Antes de ler "A mulher de 30 anos", assim como muitos, também não conhecia a origem do termo balzaquiano, mas tinha muito receio de quando chegasse a ser uma, devido ao tom pejorativo que impregnava a palavra. Em outros tempos, ser balzaquiana significava ser solteirona, ou então casada, não mais dona de si, rainha e escrava do lar. Contudo, a expressão hoje parece ter adquirido outra conotação, pois uma mulher de 30 anos, pelo menos em algumas sociedades, já são mais independentes, casam-se tarde tarde, por opção, separam-se quando o casamento não vai bem, transam quando têm vontade, não só por amor, saem sozinhas sem se preocupar com a censura da vizinhança, são mães solteiras, e reconhecem que ainda são jovens, e com isso também podem ser atraentes. Como diz o escritor, "uma mulher de trinta anos tem atrativos irresistíveis para um rapaz... A mulher de trinta anos pode se fazer jovem, desempenhar todos os papéis, ser pudica e até embelezar-se com a desgraça".
Para muitas mulheres, assim como eu, custa aceitar a idéia de que já são balzaquianas, principalmente para nós brasileiras, conhecidas pela vaidade. Continuamos a vestir calças jeans, usar cabelos compridos, biquinis em lugar de maiôs, bermudas, tudo que possa nos deixar mais jovens, mas sem os exageros da adolescência. Evitamos roupas que nos deixam muito senhoras, calças sociais, blazers, até aventais, mesmo dentro de casa, nos informamos sobre os últimos lançamentos em termos de cosméticos e cirurgias plásticas para quando as marcas do tempo começarem a denunciar a nossa idade. Tudo isso pode parecer futilidade, mas sem dúvida é uma forma de elevar a auto-estima feminina, visto que tudo parece girar em torno dela, seja felicidade pessoal, o sucesso profissional, os relacionamentos amorosos, os projetos de vida, a criatividade, e até a vida sexual.

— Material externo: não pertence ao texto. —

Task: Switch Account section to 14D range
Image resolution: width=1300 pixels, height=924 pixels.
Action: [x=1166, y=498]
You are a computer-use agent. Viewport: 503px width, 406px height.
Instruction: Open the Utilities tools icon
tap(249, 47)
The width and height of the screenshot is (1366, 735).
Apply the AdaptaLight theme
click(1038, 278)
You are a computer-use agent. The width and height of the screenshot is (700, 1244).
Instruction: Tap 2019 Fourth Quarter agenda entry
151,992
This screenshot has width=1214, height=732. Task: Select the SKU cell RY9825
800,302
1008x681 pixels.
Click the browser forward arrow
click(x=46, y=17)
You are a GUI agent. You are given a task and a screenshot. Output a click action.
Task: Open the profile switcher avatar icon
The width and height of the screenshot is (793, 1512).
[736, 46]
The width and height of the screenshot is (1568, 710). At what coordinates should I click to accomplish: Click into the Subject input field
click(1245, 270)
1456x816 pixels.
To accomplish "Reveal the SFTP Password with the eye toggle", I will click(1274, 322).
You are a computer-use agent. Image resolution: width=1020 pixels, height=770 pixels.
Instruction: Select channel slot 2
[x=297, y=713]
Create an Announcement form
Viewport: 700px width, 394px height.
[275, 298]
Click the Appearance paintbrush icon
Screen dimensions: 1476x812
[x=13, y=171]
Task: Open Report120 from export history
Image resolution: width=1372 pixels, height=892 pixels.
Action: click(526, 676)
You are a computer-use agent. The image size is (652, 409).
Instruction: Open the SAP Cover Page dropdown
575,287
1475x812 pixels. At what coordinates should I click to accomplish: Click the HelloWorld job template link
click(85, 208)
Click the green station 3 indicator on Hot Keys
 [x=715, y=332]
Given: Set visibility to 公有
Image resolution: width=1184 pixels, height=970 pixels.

Como nem tudo é um mar de rosas, a partir dos 35 anos começaremos a sentir o lado menos agradável da mulher balzaquiana: diminuição dos hormônios, mudança de pele, quedas de cabelo, dificuldade em conceber um filho, a perda do frescor da juventude. Mas que importa, se ainda temos a Melhor Idade nos esperando mais a frente?